* _Extracted records_:
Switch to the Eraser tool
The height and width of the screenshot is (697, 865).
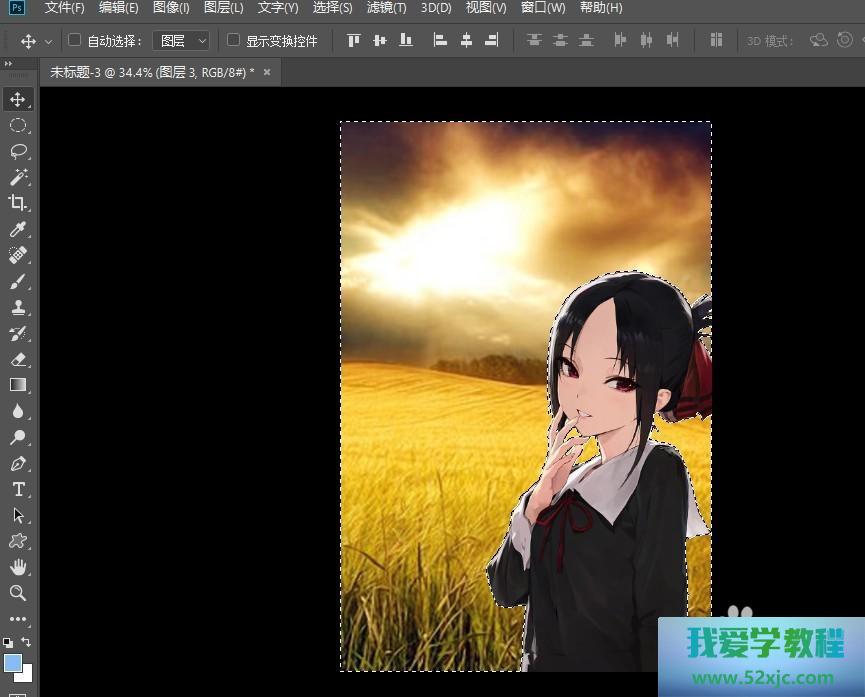point(18,359)
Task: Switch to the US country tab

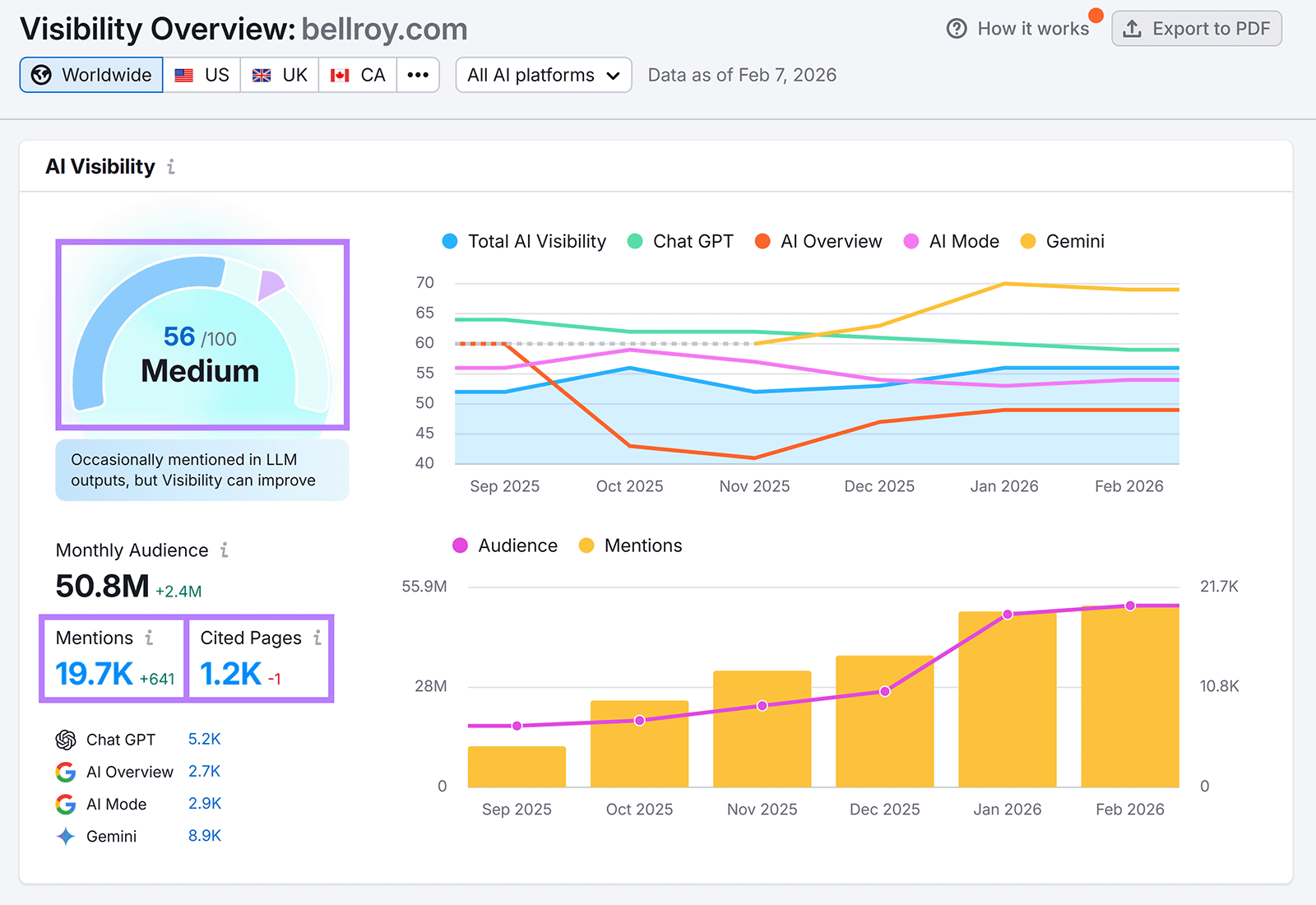Action: pyautogui.click(x=202, y=75)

* _Written exercise_:
Can you rewrite every line of all the records above, requests included, with each coordinate in the answers scaled by 0.75 and rounded to a whole number, halves rounding up? Leave the pictures out of your answer.

* _Finished exercise_:
Switch to the Eraser tool
The height and width of the screenshot is (697, 865).
point(14,269)
Task: Switch to the US country tab

Action: pyautogui.click(x=152, y=56)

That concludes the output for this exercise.